A fuel cell system includes a fuel cell, a combusting portion, an evaporating portion including an inlet port, a reforming portion, a tank including an outlet port, a supply passage, a water sensor detecting a water level of water positioned away from the inlet port by a predetermined distance, a water supply source, and a control portion. At a start of a power generation, the control portion instructs the water supply source to operate so that the water in the tank is supplied to the supply passage in a state where a water accommodating void is formed at the supply passage. The control portion performs a water level set process so that the water level in the supply passage is specified at a position away from the inlet port by the predetermined distance while monitoring the water level based on a detection signal of the water sensor.

Claims

exact text as granted — not AI-modified
1 . A fuel cell system comprising:
 a fuel cell including an anode and a cathode and generating an electric power in a state where an anode fluid is supplied to the anode while a cathode fluid is supplied to the cathode;   a combusting portion starting a combustion by an ignition;   an evaporating portion including an inlet port and generating a water vapor by evaporating water by a heat of the combusting portion;   a reforming portion forming the anode fluid by reforming a fuel by using the heat of the combusting portion and the water vapor generated at the evaporating portion;   a tank including an outlet port and storing the water supplied to the evaporating portion;   a supply passage connecting the outlet port of the tank and the inlet port of the evaporating portion and allowing a supply of the water to the evaporating portion from the tank via the inlet port of the evaporating portion;   a water sensor arranged at the supply passage and detecting a water level of the water positioned away from the inlet port of the evaporating portion by a predetermined distance;   a water supply source provided at the supply passage and driven to transmit the water in the tank to the evaporating portion to generate the water vapor; and   a control portion controlling the water supply source,   wherein at a start of a power generation of the fuel cell, the control portion instructs the water supply source to operate so that the water in the tank is supplied to the supply passage in a state where a water accommodating void is formed at the supply passage, the control portion performing a water level set process by controlling the operation of the water supply source so that the water level of the water in the supply passage is specified at a position away from the inlet port of the evaporating portion by the predetermined distance while monitoring the water level of the water in the supply passage based on a detection signal of the water sensor.   
     
     
         2 . The fuel cell system according to  claim 1 , wherein the control portion performs a process to return the water in the supply passage to the tank by instructing the water supply source to operate in a reverse mode at a start of the water level set process. 
     
     
         3 . The fuel cell system according to  claim 1 , wherein at the start of the power generation of the fuel cell, the control portion allows the ignition of the combusting portion without performing the water level set process before an elapse of a first predetermined time from a time when the fuel cell system stops the power generation, and the control portion performs the water level set process and then allows the ignition of the combusting portion after the elapse of the first predetermined time from the time when the fuel cell system stops the power generation.

*Information given*:
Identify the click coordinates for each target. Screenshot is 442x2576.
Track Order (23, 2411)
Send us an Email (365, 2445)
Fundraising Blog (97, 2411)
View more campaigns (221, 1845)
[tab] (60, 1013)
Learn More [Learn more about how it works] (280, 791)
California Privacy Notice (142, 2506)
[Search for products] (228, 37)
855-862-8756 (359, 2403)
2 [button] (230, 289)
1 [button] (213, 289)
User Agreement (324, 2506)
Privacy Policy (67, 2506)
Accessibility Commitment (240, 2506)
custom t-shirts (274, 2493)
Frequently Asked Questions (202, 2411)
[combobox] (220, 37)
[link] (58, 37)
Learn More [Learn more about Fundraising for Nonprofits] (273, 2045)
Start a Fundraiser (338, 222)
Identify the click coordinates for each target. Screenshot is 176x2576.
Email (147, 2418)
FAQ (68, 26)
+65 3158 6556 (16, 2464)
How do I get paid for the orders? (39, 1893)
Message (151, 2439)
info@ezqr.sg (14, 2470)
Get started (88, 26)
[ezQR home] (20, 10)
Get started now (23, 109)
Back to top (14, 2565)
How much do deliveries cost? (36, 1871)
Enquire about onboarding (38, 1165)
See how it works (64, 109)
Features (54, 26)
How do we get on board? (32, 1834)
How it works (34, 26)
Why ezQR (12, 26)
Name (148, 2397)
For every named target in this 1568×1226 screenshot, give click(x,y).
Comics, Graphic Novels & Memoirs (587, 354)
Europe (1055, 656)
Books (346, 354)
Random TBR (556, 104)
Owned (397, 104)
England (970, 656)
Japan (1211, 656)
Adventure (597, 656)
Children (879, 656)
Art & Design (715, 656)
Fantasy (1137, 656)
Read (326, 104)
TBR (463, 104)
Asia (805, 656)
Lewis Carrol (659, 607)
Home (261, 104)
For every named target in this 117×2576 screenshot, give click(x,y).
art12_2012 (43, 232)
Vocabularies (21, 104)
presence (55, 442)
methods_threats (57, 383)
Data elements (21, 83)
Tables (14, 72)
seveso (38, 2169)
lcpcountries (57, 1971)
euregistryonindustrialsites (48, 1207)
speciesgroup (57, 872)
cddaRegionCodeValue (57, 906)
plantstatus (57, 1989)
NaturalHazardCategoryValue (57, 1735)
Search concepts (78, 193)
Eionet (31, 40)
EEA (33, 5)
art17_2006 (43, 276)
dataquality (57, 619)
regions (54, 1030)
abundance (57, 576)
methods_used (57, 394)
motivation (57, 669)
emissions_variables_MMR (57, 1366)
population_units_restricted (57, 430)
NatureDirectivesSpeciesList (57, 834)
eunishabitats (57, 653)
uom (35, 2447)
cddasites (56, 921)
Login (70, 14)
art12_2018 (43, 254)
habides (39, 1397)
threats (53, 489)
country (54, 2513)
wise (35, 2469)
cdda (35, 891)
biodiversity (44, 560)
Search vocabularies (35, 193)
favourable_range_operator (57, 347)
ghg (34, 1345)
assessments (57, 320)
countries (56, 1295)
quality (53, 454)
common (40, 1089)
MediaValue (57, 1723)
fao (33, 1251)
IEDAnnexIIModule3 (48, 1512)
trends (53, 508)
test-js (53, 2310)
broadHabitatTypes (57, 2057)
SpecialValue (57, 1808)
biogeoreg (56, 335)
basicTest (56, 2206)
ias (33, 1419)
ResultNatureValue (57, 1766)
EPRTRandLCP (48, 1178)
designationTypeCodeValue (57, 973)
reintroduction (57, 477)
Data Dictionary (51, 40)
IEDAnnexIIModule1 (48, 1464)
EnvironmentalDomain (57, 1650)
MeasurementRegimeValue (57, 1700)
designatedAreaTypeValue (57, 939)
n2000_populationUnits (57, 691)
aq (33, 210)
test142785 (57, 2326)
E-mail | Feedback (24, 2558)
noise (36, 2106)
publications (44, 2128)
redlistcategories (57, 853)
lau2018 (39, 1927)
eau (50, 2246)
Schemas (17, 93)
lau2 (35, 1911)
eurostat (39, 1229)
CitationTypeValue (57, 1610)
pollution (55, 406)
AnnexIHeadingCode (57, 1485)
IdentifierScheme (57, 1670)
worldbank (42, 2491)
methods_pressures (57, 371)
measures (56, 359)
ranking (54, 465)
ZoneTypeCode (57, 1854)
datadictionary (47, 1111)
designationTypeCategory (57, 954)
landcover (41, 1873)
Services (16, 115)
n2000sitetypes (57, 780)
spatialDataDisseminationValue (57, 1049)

*Request*: List every component of the fuel cell system in the patent text whose name ends with the word "portion."

*Answer for this exercise*: combusting portion, evaporating portion, reforming portion, control portion